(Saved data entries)
--- START ---

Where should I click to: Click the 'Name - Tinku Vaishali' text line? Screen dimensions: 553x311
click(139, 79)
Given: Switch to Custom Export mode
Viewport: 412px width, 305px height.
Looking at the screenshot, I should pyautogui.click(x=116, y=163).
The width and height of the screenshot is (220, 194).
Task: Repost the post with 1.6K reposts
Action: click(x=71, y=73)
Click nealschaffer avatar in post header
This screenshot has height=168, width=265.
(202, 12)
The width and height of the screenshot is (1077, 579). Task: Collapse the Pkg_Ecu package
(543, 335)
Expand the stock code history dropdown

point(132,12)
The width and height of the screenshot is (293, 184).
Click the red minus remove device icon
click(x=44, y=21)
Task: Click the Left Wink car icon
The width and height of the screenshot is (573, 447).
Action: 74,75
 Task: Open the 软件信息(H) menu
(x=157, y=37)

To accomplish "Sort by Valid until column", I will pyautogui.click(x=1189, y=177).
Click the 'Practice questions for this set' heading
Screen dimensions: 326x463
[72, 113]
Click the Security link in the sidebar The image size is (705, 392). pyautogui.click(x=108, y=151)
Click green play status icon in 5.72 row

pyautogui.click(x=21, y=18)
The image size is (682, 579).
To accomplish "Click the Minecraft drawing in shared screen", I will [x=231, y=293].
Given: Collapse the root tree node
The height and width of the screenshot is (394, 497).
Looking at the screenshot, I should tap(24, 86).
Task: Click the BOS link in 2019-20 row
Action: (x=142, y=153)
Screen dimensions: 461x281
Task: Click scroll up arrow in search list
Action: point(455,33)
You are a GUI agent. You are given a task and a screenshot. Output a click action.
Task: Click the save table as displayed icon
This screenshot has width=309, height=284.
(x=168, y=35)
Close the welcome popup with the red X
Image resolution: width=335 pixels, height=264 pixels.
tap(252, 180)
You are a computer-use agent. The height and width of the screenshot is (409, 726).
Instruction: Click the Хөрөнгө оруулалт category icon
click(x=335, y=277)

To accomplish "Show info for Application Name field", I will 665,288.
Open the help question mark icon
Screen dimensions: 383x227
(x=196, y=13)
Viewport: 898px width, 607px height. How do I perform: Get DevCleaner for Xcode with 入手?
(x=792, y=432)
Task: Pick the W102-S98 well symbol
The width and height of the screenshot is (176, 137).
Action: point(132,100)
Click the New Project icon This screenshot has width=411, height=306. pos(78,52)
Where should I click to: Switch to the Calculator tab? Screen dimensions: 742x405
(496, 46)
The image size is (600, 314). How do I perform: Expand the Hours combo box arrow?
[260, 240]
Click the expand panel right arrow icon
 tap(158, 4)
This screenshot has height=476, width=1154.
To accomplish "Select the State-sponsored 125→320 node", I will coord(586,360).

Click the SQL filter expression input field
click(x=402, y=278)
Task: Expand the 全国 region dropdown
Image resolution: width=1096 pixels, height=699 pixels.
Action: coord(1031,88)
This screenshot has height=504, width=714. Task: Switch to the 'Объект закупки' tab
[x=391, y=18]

--- END ---

Activity: Your job is to reproduce the data in full, with every line intact.

Answer space:
Where should I click to: Click the 'Name - Tinku Vaishali' text line? Screen dimensions: 553x311
click(139, 79)
Given: Switch to Custom Export mode
Viewport: 412px width, 305px height.
Looking at the screenshot, I should pyautogui.click(x=116, y=163).
The width and height of the screenshot is (220, 194).
Task: Repost the post with 1.6K reposts
Action: click(x=71, y=73)
Click nealschaffer avatar in post header
This screenshot has height=168, width=265.
(202, 12)
The width and height of the screenshot is (1077, 579). Task: Collapse the Pkg_Ecu package
(543, 335)
Expand the stock code history dropdown

point(132,12)
The width and height of the screenshot is (293, 184).
Click the red minus remove device icon
click(x=44, y=21)
Task: Click the Left Wink car icon
The width and height of the screenshot is (573, 447).
Action: 74,75
 Task: Open the 软件信息(H) menu
(x=157, y=37)

To accomplish "Sort by Valid until column", I will pyautogui.click(x=1189, y=177).
Click the 'Practice questions for this set' heading
Screen dimensions: 326x463
[72, 113]
Click the Security link in the sidebar The image size is (705, 392). pyautogui.click(x=108, y=151)
Click green play status icon in 5.72 row

pyautogui.click(x=21, y=18)
The image size is (682, 579).
To accomplish "Click the Minecraft drawing in shared screen", I will [x=231, y=293].
Given: Collapse the root tree node
The height and width of the screenshot is (394, 497).
Looking at the screenshot, I should tap(24, 86).
Task: Click the BOS link in 2019-20 row
Action: (x=142, y=153)
Screen dimensions: 461x281
Task: Click scroll up arrow in search list
Action: point(455,33)
You are a GUI agent. You are given a task and a screenshot. Output a click action.
Task: Click the save table as displayed icon
This screenshot has width=309, height=284.
(x=168, y=35)
Close the welcome popup with the red X
Image resolution: width=335 pixels, height=264 pixels.
tap(252, 180)
You are a computer-use agent. The height and width of the screenshot is (409, 726).
Instruction: Click the Хөрөнгө оруулалт category icon
click(x=335, y=277)

To accomplish "Show info for Application Name field", I will 665,288.
Open the help question mark icon
Screen dimensions: 383x227
(x=196, y=13)
Viewport: 898px width, 607px height. How do I perform: Get DevCleaner for Xcode with 入手?
(x=792, y=432)
Task: Pick the W102-S98 well symbol
The width and height of the screenshot is (176, 137).
Action: point(132,100)
Click the New Project icon This screenshot has width=411, height=306. pos(78,52)
Where should I click to: Switch to the Calculator tab? Screen dimensions: 742x405
(496, 46)
The image size is (600, 314). How do I perform: Expand the Hours combo box arrow?
[260, 240]
Click the expand panel right arrow icon
 tap(158, 4)
This screenshot has height=476, width=1154.
To accomplish "Select the State-sponsored 125→320 node", I will coord(586,360).

Click the SQL filter expression input field
click(x=402, y=278)
Task: Expand the 全国 region dropdown
Image resolution: width=1096 pixels, height=699 pixels.
Action: coord(1031,88)
This screenshot has height=504, width=714. Task: Switch to the 'Объект закупки' tab
[x=391, y=18]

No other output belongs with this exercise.